Copy out the entries below word for word, from the line containing "You are a computer-use agent." through the end of the entries, both ends included. Leave out the pictures.

== PROVIDED INFORMATION

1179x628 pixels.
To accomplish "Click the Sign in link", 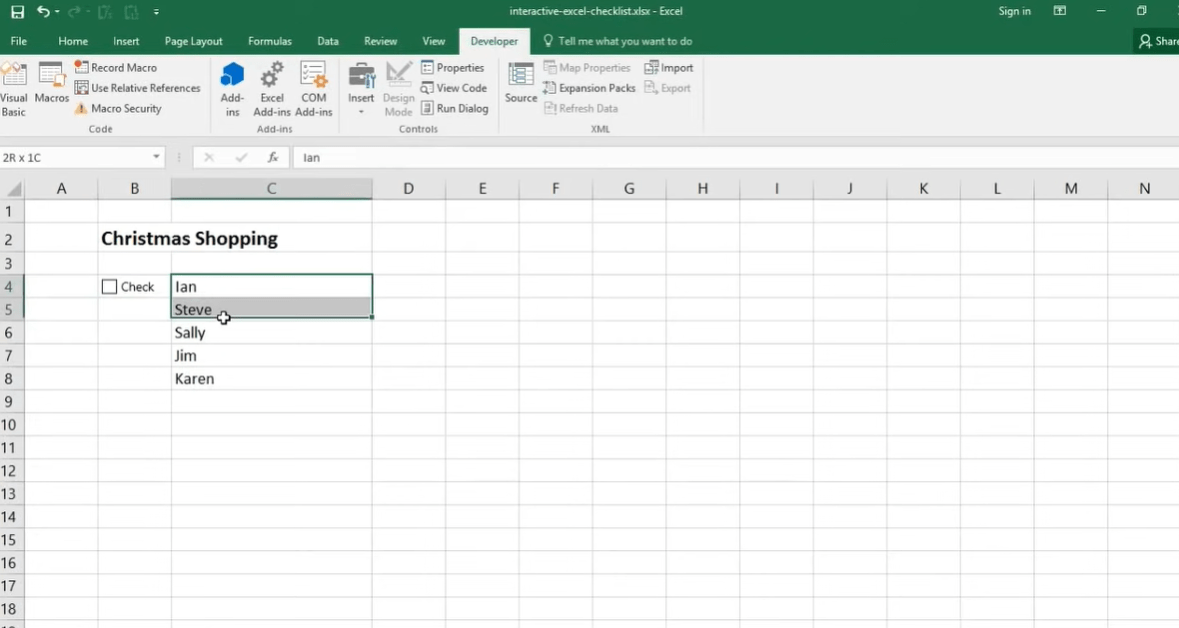I will (x=1014, y=11).
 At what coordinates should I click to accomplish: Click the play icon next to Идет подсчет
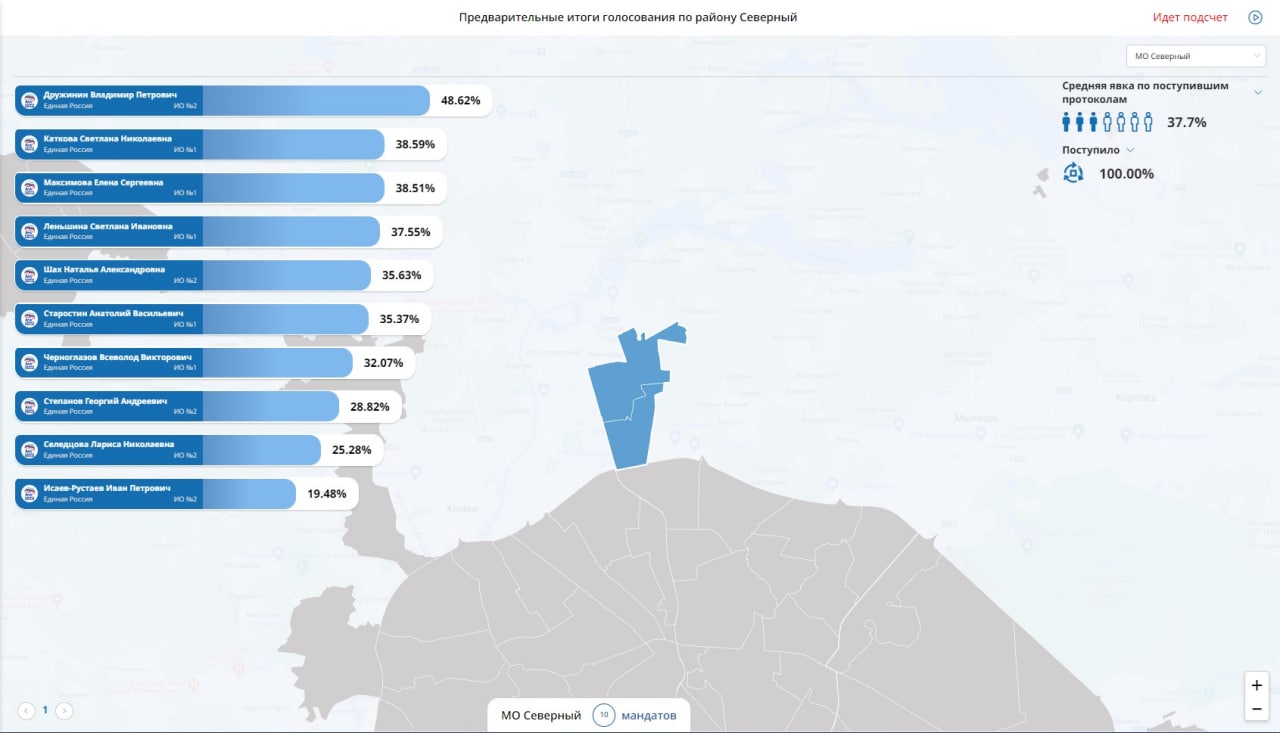[x=1255, y=17]
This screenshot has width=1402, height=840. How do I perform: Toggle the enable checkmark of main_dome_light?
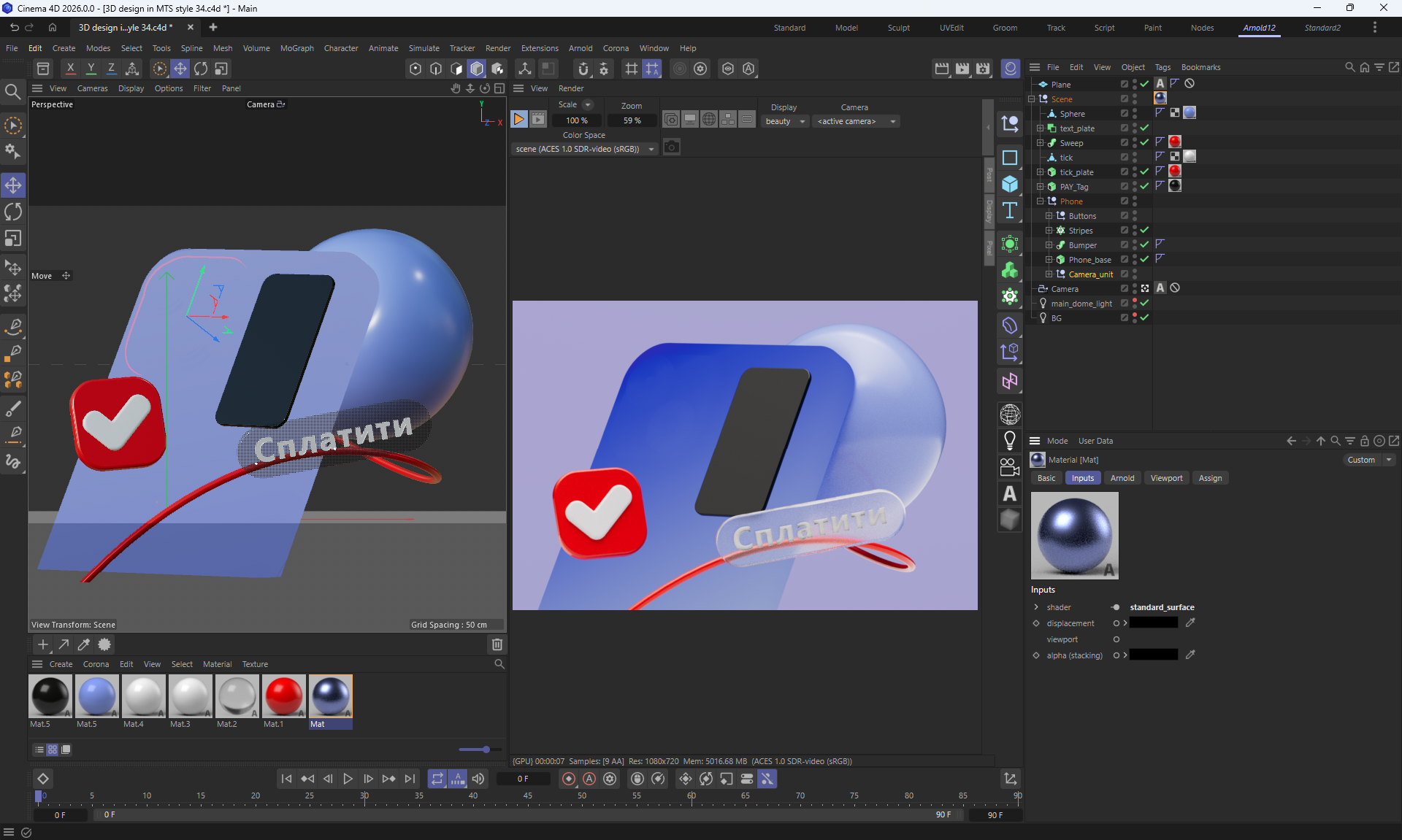click(1144, 304)
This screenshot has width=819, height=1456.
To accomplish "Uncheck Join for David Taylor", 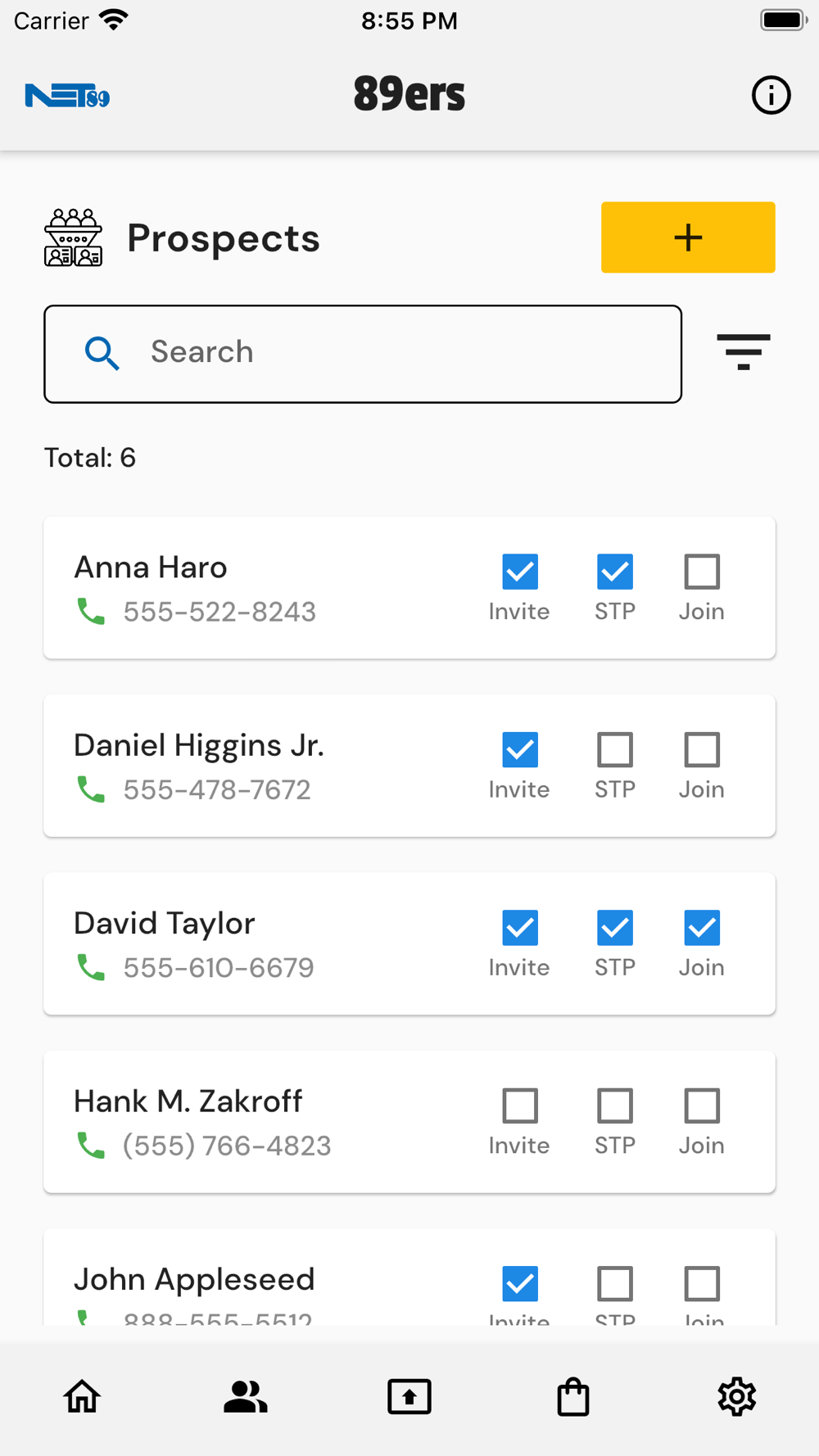I will click(702, 928).
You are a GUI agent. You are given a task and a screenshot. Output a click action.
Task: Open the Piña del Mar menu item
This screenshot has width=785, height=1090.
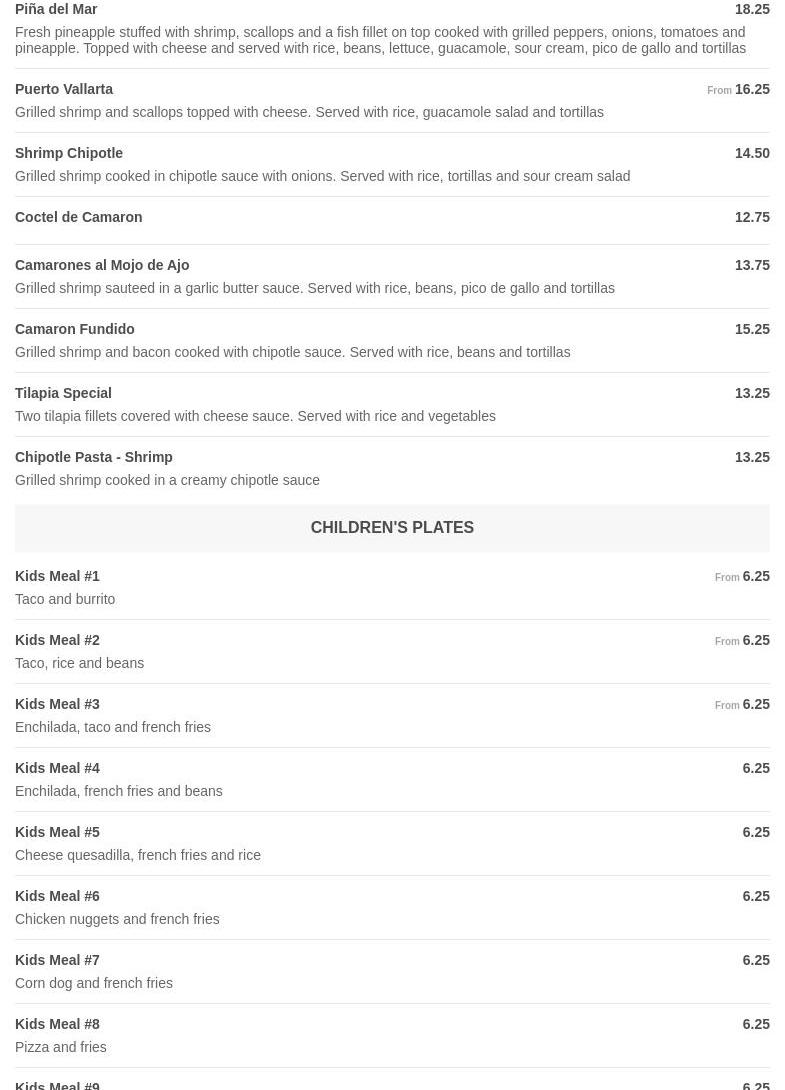(x=56, y=9)
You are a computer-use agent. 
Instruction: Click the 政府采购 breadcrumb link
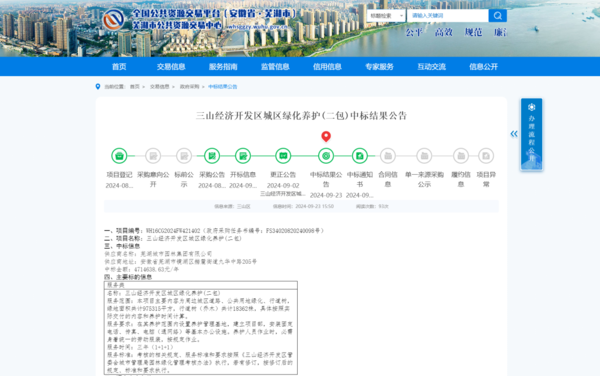(189, 87)
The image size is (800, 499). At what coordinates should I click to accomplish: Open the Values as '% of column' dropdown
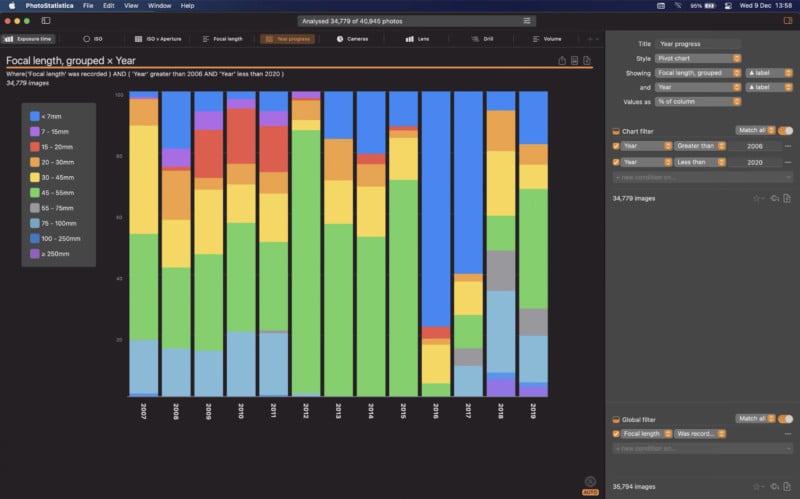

====

### [RESULT OF THIS EXERCISE]
You are a computer-use agent. 
Instruction: Click the 政府采购 breadcrumb link
(189, 87)
The image size is (800, 499). At what coordinates should I click to accomplish: Open the Values as '% of column' dropdown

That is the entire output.